Há muito tempo, ‘Piratas do Caribe’ morreu (claro, o primeiro é um dos filmes preferidos de todo mundo e é excelente, podendo ser revisto sempre). O terceiro filme deu uma boa grana, mas o público já achou fraco. O quarto nem se fala. Em 2013, a dupla Gore Verbinski (diretor/produtor) e Jerry Bruckheimer (produtor) – que são pai e mãe da quadrilogia de Jack Sparrow – vem para o Western. E trazem, consigo, as sequências irreais, quase sempre encabeçadas por um humor precisamente desajeitado de Johnny Depp ao lado de um galã – Armie Hammer, aqui, tem uma pinta de galã maior que a de Orlando Bloom, em ‘Piratas’.

Johnny Deep continua um ótimo ator que alegra os nossos olhos quando aparece. Armie Hammer é bom, mas sua atuação nos momentos de drama é ofuscada pelos momentos de comédia, mas ele é bom. Helena Bonham Carter faz uma prostitua que é mais coadjuvante do que se imagina e William Fichtner fez um vilão do qual eu gostei bastante.

Hans Zimmer, mais uma vez, dá seu toque certeiro na trilha. Com o tema de abertura de Guilherme Tell – o eterno tema do personagem Cavaleiro Solitário – ele fez um tema grandioso. Aliás, já que estamos falando dessa música, vamos falar da última sequência de ação do filme.

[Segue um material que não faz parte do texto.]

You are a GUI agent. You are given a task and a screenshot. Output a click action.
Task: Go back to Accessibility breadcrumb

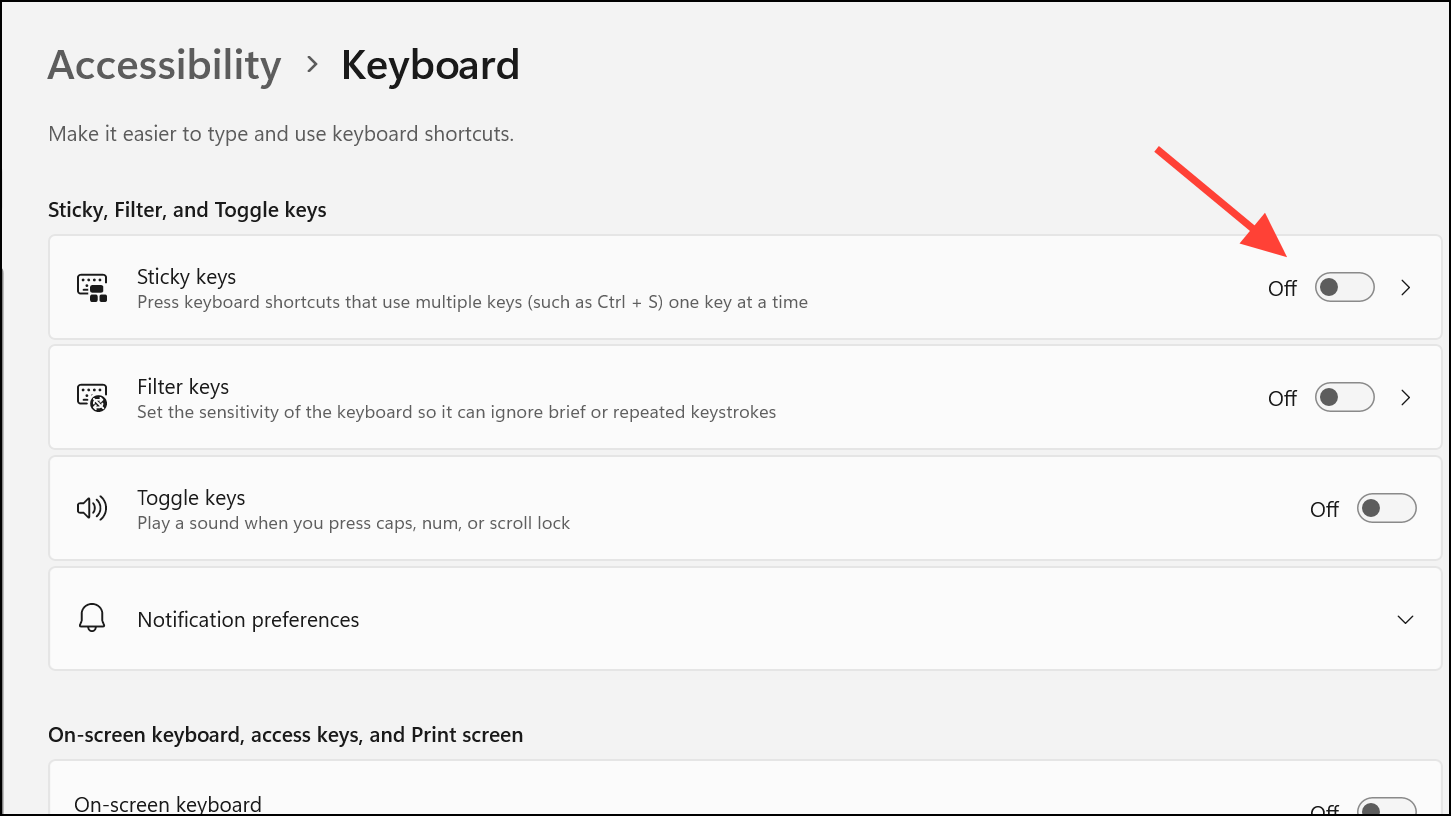165,66
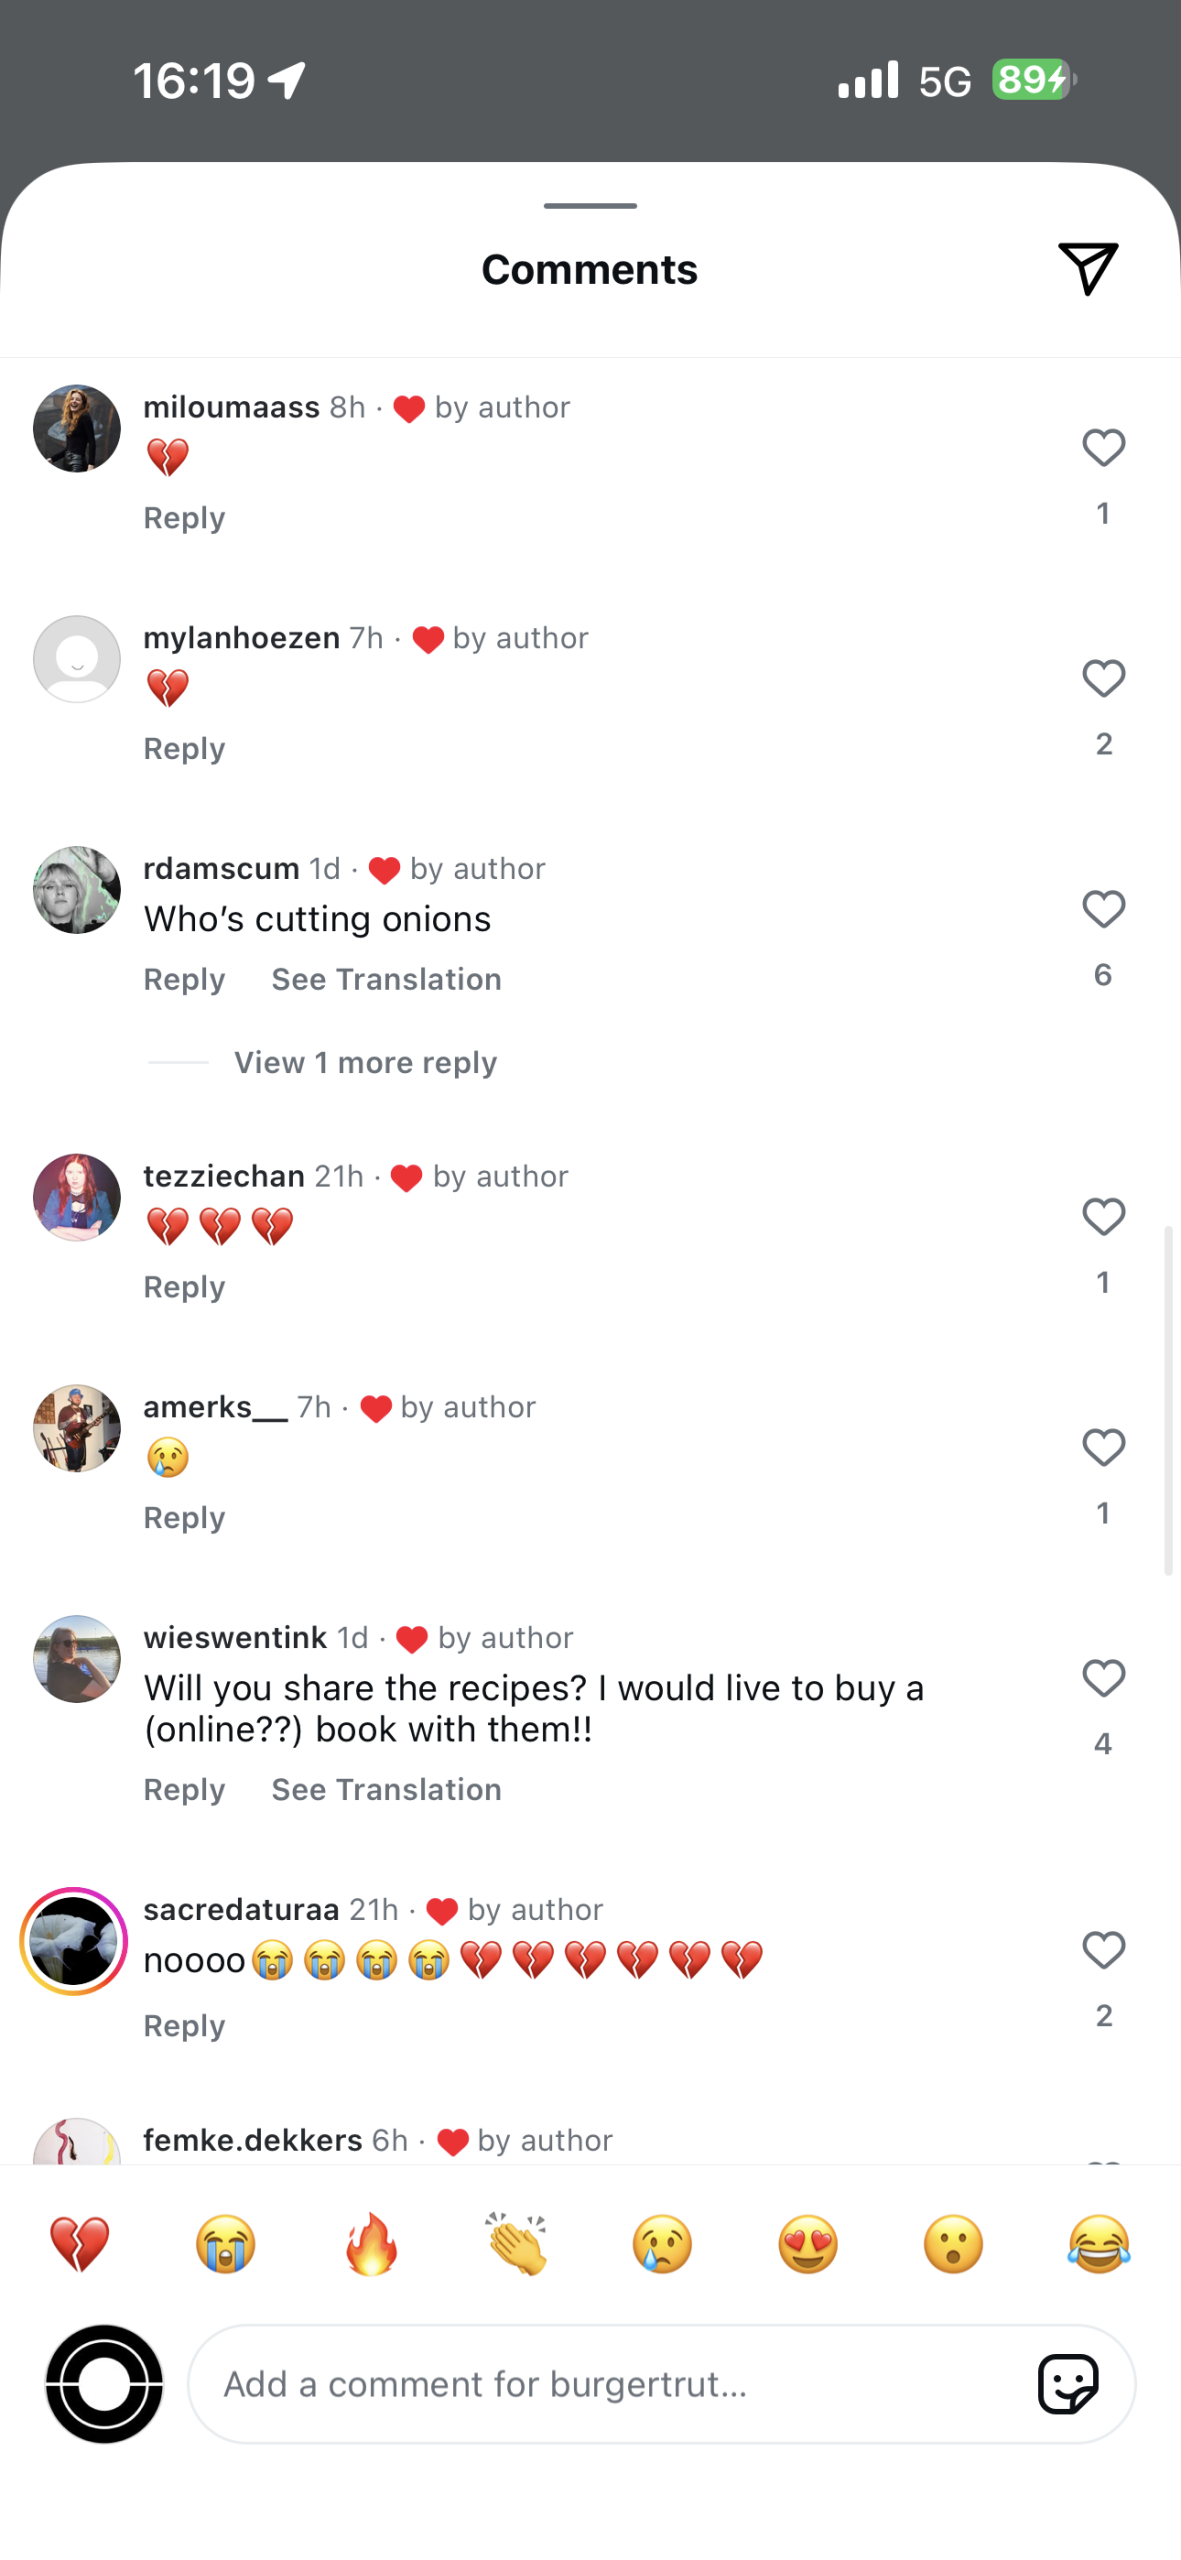
Task: Insert the fire emoji quick reaction
Action: point(371,2243)
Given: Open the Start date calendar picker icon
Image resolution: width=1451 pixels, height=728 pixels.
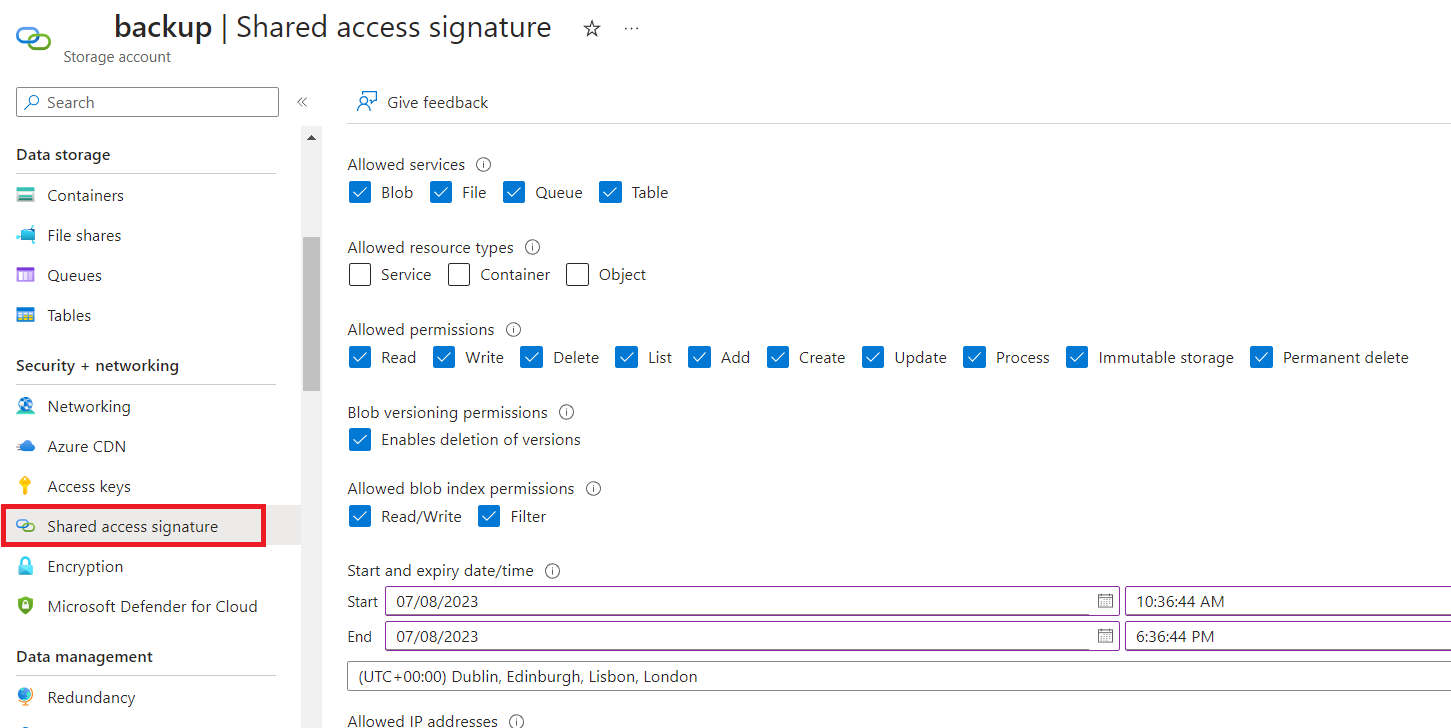Looking at the screenshot, I should point(1104,601).
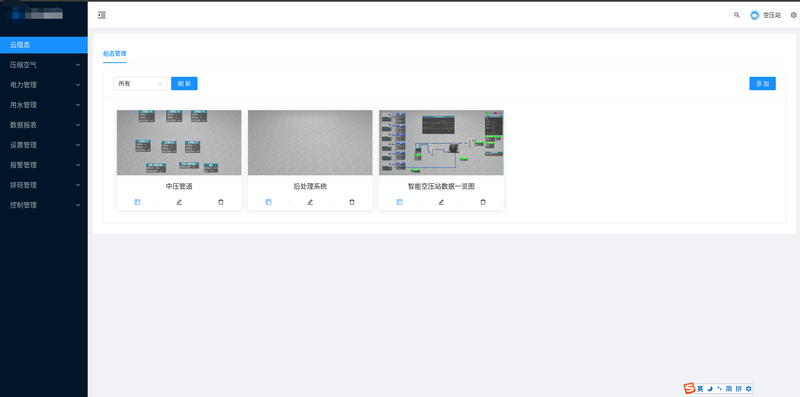Collapse the sidebar with the menu fold icon
800x397 pixels.
pyautogui.click(x=102, y=15)
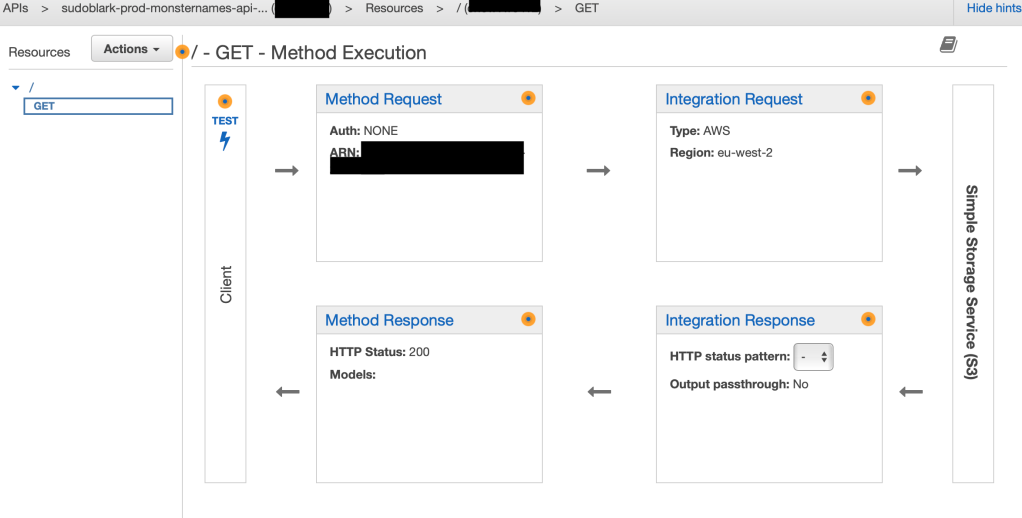Click the hint dot on Method Request

click(x=529, y=98)
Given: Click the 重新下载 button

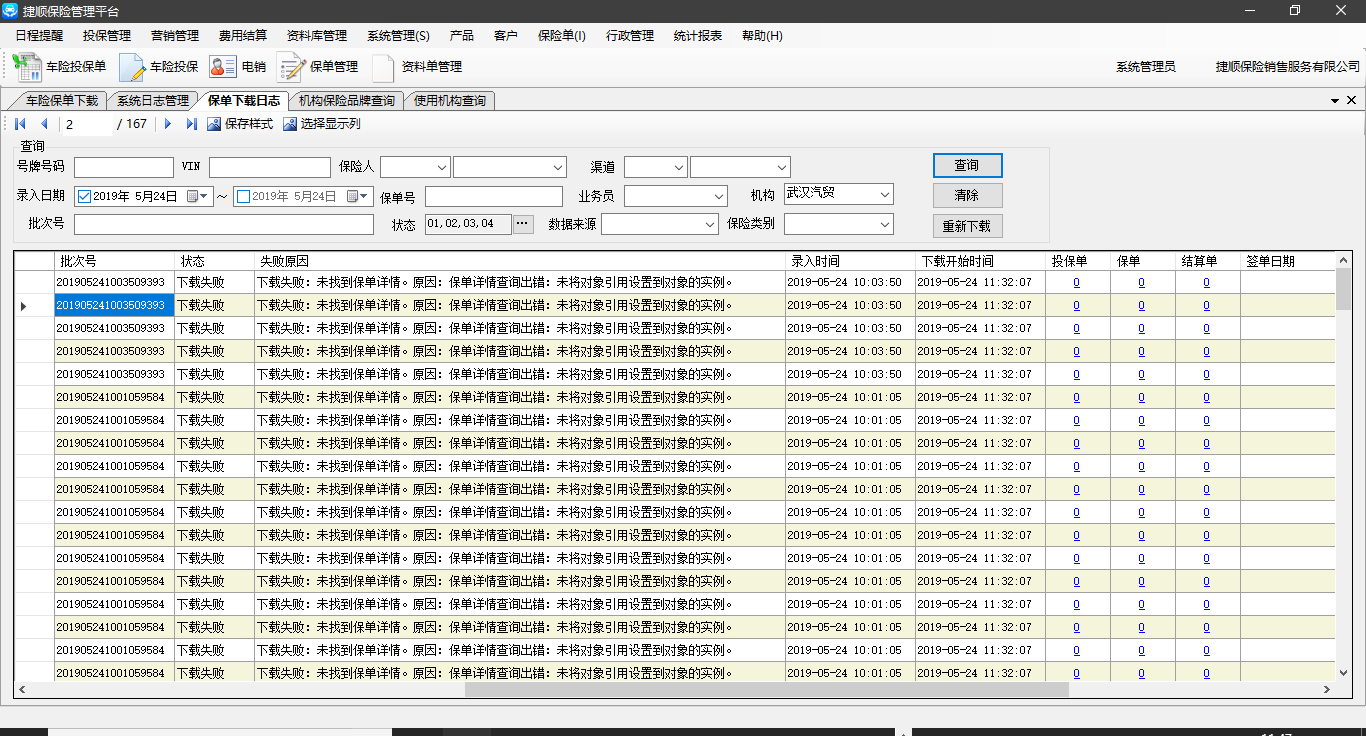Looking at the screenshot, I should tap(967, 226).
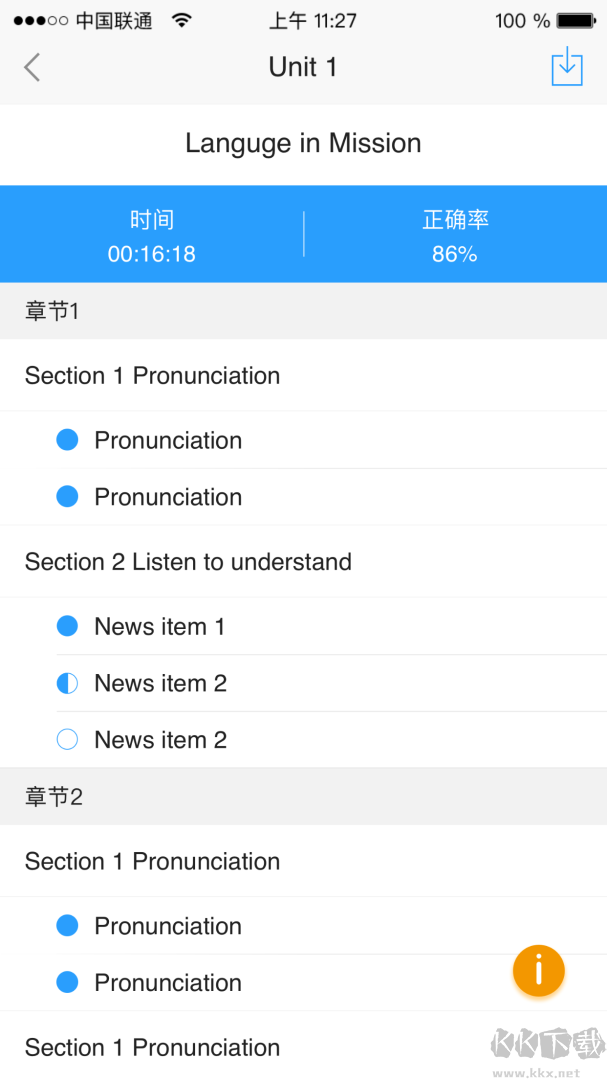The image size is (607, 1080).
Task: Go back with the left arrow icon
Action: click(32, 67)
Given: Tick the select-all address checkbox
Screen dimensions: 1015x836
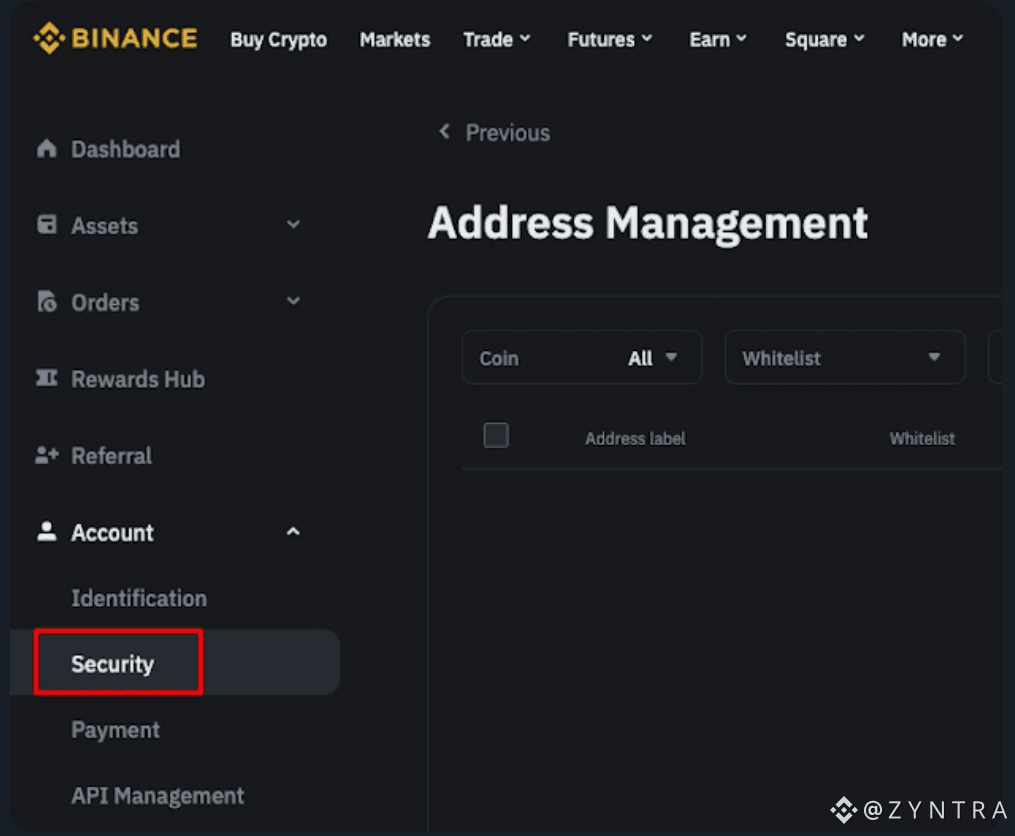Looking at the screenshot, I should (x=496, y=435).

Há tempos, eu sinto a necessidade de ver ação no cinema. Mas ação mesmo, com tiros, perseguições, explosões, surpresas, tensões, beijos com violinos crescendo no background e alívios cômicos no meio da bagunça. E ‘O Cavaleiro Solitário’ me deu um belo presente. Uma perseguição, envolvendo trens, de quase 10 minutos, ao som da empolgante música de Hans Zimmer.

O filme pode parecer meio fraco, em alguns momentos, mas é só lembrar que estamos falando de Disney. E não é a Disney que produziu ‘Os Vingadores’, meio escondidinha. É a Disney que produziu Peter Pan, com a assinatura do Seu Valdisnêi em cima do logo do filme.

Recentemente, o filme entrou na lista de melhores de 2013 (até então) do Tarantino, e, por isso, estão revendo as críticas nesses últimos dias. Pois é. Tempos modernos. Um filme é ignorado e sofre revisionismo no mesmo ano e que foi lançado. É muita rapidez. Pois bem. ‘O Cavaleiro Solitário’ também estaria na minha lista de melhores de 2013 (até então) se eu não tivesse preguiça de fazer uma lista.

Um filme divertido para ver com a família num domingão. Tudo aquilo que a Disney quer. E que, de vez em quando, nós tanto precisamos. E esse deve ser o próximo filme que você verá com toda a família no domingão.